Dominican economy accumulates average growth of 5.1%, says Central Bank
Central Bank Headquarters
Santo Domingo—The Central Bank of the Dominican Republic (BCRD), in the interest of keeping economic agents and the public opinion in general duly informed and as part of its institutional commitment to transparency and timely disclosure of data under its responsibility, informs the preliminary results of economic activity as of September 2024.
The monthly indicator of economic activity (IMAE) registered an expansion of 4.7% during September of this year, accumulating an average inter-annual growth of 5.1% from January to September 2024.
This performance has taken place in an environment of price stability, in which inflation has remained in the lower part of the target range of 4.0 % ± 1.0 % this year. The monetary and fiscal policies implemented have allowed us to overcome the risk factors for the Dominican economy’s performance in a timely manner.

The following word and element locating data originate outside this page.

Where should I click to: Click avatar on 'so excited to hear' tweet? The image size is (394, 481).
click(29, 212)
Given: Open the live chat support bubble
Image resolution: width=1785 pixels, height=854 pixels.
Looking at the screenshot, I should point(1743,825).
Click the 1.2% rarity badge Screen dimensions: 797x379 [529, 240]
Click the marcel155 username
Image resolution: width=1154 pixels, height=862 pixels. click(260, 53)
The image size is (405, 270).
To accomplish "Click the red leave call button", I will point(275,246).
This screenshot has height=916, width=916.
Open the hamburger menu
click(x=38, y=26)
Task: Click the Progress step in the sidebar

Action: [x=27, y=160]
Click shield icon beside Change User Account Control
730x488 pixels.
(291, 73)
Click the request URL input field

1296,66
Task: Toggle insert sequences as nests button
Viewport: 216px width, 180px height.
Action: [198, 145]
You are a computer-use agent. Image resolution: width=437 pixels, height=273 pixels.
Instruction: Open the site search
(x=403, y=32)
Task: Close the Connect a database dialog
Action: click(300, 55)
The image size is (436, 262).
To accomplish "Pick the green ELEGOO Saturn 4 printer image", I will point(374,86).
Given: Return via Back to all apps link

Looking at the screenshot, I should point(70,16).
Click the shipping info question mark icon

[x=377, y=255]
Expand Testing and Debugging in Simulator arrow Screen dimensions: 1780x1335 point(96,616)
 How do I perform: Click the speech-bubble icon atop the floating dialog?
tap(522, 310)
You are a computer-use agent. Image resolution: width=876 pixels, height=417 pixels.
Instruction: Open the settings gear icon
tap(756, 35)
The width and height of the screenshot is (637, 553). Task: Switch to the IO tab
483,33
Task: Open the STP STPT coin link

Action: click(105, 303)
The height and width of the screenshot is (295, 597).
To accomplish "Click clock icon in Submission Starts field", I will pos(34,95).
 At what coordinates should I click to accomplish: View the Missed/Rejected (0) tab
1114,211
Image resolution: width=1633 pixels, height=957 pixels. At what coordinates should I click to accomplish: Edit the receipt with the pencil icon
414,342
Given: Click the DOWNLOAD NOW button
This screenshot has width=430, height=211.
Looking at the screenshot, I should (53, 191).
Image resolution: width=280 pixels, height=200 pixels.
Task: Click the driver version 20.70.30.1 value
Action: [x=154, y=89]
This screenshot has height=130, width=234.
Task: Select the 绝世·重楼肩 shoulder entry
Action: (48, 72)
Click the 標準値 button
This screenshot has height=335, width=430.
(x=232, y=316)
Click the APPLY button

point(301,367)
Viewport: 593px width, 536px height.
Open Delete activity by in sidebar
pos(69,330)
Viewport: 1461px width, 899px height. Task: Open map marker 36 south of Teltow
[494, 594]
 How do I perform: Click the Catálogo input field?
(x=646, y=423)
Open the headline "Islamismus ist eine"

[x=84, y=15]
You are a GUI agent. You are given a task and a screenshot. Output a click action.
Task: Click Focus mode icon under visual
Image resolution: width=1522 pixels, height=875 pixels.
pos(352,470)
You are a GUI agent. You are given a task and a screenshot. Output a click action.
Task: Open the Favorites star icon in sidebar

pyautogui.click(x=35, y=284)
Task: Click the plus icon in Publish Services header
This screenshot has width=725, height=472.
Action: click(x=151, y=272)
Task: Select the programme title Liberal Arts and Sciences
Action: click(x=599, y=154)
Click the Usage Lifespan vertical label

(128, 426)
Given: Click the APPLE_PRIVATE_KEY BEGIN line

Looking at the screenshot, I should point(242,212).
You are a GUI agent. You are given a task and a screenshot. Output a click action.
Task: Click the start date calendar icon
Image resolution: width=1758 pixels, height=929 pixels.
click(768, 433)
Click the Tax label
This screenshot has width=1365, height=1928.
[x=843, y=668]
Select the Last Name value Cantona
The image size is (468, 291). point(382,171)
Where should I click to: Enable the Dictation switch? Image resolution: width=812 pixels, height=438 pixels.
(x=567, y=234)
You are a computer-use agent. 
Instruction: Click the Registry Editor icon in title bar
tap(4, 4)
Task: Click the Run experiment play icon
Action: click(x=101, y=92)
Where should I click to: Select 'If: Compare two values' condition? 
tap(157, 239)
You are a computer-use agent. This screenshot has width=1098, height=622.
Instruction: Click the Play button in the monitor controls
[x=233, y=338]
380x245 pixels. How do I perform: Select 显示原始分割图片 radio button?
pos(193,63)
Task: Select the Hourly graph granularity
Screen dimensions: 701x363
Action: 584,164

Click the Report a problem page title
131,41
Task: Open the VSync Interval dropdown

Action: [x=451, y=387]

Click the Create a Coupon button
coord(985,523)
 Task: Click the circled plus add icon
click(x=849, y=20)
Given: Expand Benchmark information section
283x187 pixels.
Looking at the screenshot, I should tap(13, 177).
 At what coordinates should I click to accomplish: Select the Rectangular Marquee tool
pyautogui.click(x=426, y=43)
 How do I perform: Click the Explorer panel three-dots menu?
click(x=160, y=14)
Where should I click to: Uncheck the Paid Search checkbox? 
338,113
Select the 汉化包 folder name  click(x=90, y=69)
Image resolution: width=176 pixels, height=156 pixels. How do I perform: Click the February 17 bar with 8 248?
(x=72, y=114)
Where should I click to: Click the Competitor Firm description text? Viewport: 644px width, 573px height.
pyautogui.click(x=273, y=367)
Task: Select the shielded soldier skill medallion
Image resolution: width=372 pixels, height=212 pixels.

In this sense, it is essential to point out that the trajectory observed by the economic activity shows the resilience of the national productive apparatus in the current global context, in which the expectations of economic agents have been affected by the uncertainty associated with the geopolitical conflicts in the Middle East and Eastern Europe.
Despite the global outlook, the United States of America (USA), the country’s main trading partner, presented a year-on-year growth of 2.7% in the third quarter of 2024. Year-on-year inflation stood at 2.4 % in September, showing a soft landing towards its target.
Meanwhile, the Federal Reserve decided at its most recent meeting in September to reduce its benchmark interest rate by 50 basis points (bps) and is expected to continue lowering it in the remaining period of 2024. In this context, the International Monetary Fund (IMF) revised its growth projection for 2024 at 2.8 %, an increase of 0.2 percentage points.
In addition, the expansion of the IMAE in January-September places the Dominican Republic as the economy with the highest inter-annual increase concerning its Latin American peers, according to the latest information available to date published by the countries.
Likewise, this result aligns with the forecasts of different international organizations and the government’s inter-institutional macroeconomic framework, whose projections point to an expansion of around 5.0% and place the country as the leader in economic activity growth in the region by the end of 2024.
The inter-annual variation of 5.1 % in January-September 2024 is due to the performance of activities such as construction (4.4 %) and free trade zone manufacturing (6.5 %), highlighting that exports under this regime amounted to US$6,404.1 million in the referred period. Likewise, service activities as a whole showed an accumulated increase of 5.3% concerning the same period of the previous year, among which financial intermediation (7.9%), hotels, bars and restaurants (6.3%), transportation and storage (5.9%), real estate and rental activities (5.7%) and communications (5.1%) stand out.
Concerning financial intermediation, this activity presented an inter-annual increase in its real aggregate value of 7.9 % in January-September, influenced by the 16.2 % expansion of credit granted to the private sector in local currency, equivalent to RD$309,554.3 million additional for September of the previous year.
An important aspect to highlight is that although mining recorded an average inter-annual variation of -6.1 % in January-September, this activity presented a positive result in August by 8.5 % and September by 16.9 %, sustained by the increase in gold production in the country’s main deposit.
Regarding construction, this sector showed an inter-annual variation of 4.4% in the January-September period, reflected in the increase in sales volumes of the main inputs used in developing infrastructure works.
The added value of the hotels, bars, and restaurants activity experienced an inter-annual variation of 6.3 % in January-September, which has been significantly influenced by passengers’ arrivals through the different airport terminals. By the end of this year, some 8.5 million tourists are expected to arrive.
Finally, the Dominican economy is in an excellent position to maintain a growth rate around its potential, considering the strength of its macroeconomic fundamentals, the resilience of the productive sectors, and the improvement in country risk indicators in international markets.